We are considering integrating messaging (publishing events) in our system, we multiple components, a few different stacks etc.. We’ll start with a small number of publishers and subscribers and gradually introduce where it makes sense.
If we publish an event, say type: ‘NewProductAddedToCatalogue’, should it included all the attributes of the new product or just the new product Id or some form of rest url perhaps e.g. http://db.intranet/products/%5Buuid%5D. What are the advantages of each approach? I feel some subscribers would just be interested in a minimal number of attributes whilst others e.g. website publisher might want access to them all (or most). Are there any significant downside to either approach?
The quick answer – why not publish two types of event message?
One could be a lightweight event with just the product ID and this would be used by subscribers who would then enrich the event data themselves.
The other message would contain all the data needed to make sense of the event, for consumers who didn’t want to enrich the data.
The longer answer – I don’t really like the “lightweight” event idea. The problem with this is that you are basically turning your event message into a “something changed” notification.
This removes the event from it’s underlying data change – for example a notification does not say what has changed, but only that something has changed.
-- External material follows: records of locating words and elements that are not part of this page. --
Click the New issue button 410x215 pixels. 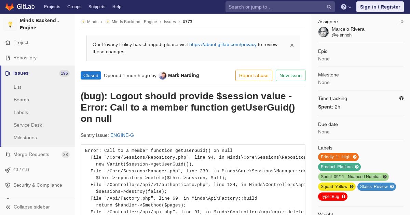(x=290, y=75)
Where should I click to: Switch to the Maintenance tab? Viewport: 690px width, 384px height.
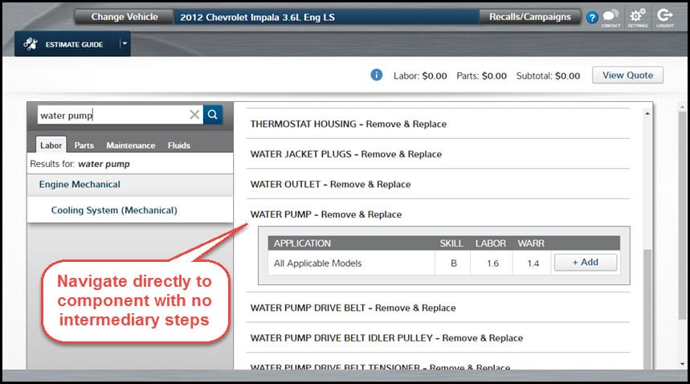coord(130,145)
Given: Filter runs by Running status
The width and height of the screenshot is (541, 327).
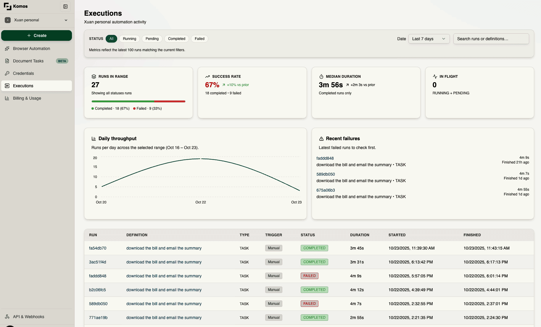Looking at the screenshot, I should [x=129, y=39].
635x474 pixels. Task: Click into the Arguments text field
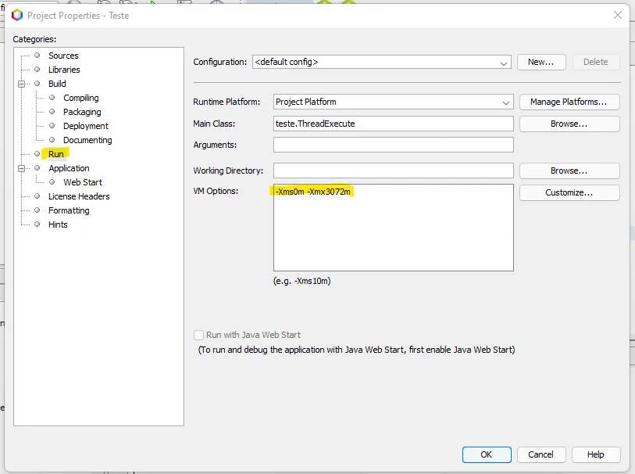(393, 145)
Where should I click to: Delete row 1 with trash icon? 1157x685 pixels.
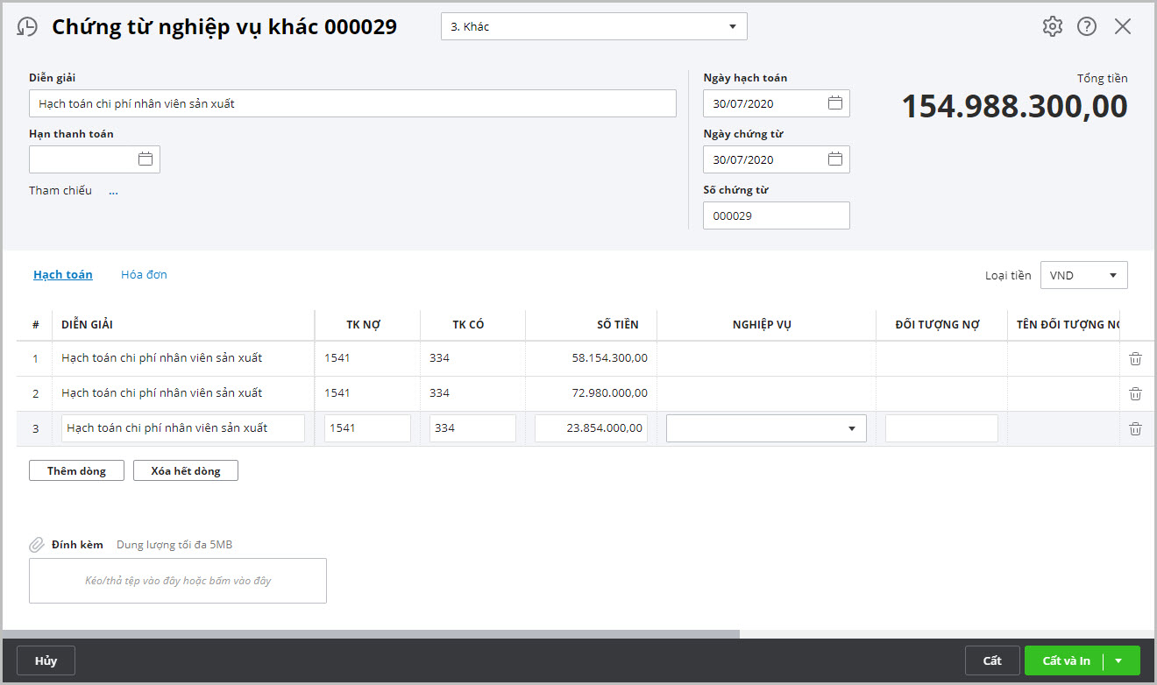click(x=1135, y=358)
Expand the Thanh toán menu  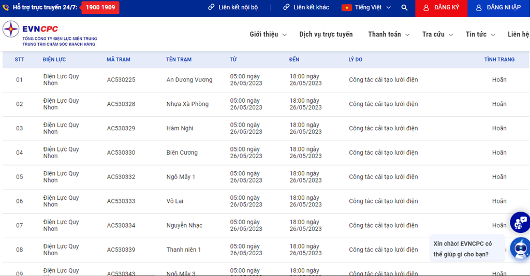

It’s entirely possible that the event message may have been delayed to the point where the underlying data is no longer in the same state as it was when the event was raised (whether this is a problem for you is down to your individual requirement).
More importantly however, the lookup to “enrich” the data introduces coupling between components – the idea behind an event message is that the event subscriber can just process it – the subscriber doesn’t need to know anything about the publisher of the message – or, more specifically, about the data source that the message came from.
However, there are some benefits – notification-type message processing is idempotent by nature so there’s less effort involved there.